Ёко Таваду можно смело назвать как японской, так и немецкой писательницей. Уже несколько лет ее имя мелькает в списках наиболее вероятных претендентов на Нобелевскую премию по литературе. Корреспондент «Дискурса» Павел Соколов встретился с ней в Берлине. Это первое интервью Ёко Тавады русскоязычному изданию.
— Начнем с важного вопроса: как к вам лучше обращаться Тавада-сан или фрау Тавада?
Давайте Тавада-сан.
— Тавада-сан, вы изучали русский язык и русскую литературу в начале своего творческого пути. Не могли бы рассказать об этом периоде своей жизни?
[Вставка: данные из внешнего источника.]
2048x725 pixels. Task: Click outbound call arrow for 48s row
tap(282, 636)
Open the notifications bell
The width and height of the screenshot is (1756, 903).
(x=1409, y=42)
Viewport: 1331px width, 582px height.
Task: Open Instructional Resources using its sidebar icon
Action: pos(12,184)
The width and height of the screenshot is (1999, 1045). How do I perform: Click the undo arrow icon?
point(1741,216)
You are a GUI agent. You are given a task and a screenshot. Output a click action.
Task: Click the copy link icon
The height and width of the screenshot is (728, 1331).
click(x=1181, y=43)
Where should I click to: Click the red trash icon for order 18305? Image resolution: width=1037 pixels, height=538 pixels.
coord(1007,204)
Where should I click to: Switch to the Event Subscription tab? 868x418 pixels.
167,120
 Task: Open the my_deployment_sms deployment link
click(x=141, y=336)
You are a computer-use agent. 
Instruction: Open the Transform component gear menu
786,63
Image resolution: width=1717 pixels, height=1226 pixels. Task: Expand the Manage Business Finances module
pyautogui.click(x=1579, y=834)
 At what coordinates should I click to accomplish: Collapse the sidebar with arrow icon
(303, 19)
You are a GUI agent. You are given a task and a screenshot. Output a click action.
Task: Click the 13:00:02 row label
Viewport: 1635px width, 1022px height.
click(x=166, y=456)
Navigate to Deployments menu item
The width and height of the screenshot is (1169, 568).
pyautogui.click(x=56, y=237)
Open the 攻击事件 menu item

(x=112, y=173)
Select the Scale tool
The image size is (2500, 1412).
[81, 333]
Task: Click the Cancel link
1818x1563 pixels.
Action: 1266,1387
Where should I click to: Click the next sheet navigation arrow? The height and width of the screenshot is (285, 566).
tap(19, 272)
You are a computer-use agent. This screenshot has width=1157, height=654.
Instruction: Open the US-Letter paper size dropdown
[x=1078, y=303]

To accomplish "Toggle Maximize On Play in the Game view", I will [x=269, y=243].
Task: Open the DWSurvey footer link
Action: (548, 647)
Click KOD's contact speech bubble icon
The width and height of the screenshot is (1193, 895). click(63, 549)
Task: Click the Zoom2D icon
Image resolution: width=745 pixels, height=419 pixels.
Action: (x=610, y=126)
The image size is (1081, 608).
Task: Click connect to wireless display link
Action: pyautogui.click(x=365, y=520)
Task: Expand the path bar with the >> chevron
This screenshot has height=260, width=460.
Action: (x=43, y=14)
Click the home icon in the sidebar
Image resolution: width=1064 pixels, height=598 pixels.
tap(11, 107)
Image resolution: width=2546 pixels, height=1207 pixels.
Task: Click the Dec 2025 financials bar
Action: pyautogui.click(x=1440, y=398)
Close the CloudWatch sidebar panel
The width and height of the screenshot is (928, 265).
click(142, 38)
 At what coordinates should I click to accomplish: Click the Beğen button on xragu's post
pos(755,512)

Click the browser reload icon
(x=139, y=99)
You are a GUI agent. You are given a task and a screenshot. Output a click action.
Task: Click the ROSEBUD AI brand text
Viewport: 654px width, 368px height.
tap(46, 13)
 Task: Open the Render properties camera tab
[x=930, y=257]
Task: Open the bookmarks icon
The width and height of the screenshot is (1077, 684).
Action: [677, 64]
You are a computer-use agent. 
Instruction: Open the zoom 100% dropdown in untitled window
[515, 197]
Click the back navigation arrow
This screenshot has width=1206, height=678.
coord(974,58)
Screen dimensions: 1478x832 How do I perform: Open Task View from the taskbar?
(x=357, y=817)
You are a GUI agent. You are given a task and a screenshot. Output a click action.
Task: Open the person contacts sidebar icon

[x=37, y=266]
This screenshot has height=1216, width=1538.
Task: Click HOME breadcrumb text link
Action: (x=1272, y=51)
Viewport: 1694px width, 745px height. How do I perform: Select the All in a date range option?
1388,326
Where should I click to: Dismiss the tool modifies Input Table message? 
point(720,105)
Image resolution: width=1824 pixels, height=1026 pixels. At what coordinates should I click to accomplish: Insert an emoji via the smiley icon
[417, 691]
Когда я училась в старших классах средней школы, то очень полюбила творчество Достоевского. А в университете я изучала русский язык. Знаете, у нас ведь была американская система. Первые два года бакалавриата мы просто штудировали общие предметы. Поэтому знакомство с русской литературой было достаточно коротким, чтобы по-настоящему изучить ее. Несмотря на это я полюбила этот предмет. Я даже написала работу о творчестве Беллы Ахмадулиной на последнем курсе. Уже затем я получила работу в ФРГ, в Гамбурге. Я переехала в Германию, и после этого у меня не было возможности дальше изучать русский язык, так как нужно было углубляться в немецкий. Очень жаль, конечно. Много лет спустя, уже в Японии, я написала свою версию «Вишневого сада» Чехова. Потом я создала свой вариант «Мистерии-буфф» Маяковского. Поэтому мой интерес к русской литературе никогда не угасал. Да и вообще Берлин — очень русский город.
— Вы частично ответили на мой следующий вопрос о любимых писателях. И все же не могли бы их назвать?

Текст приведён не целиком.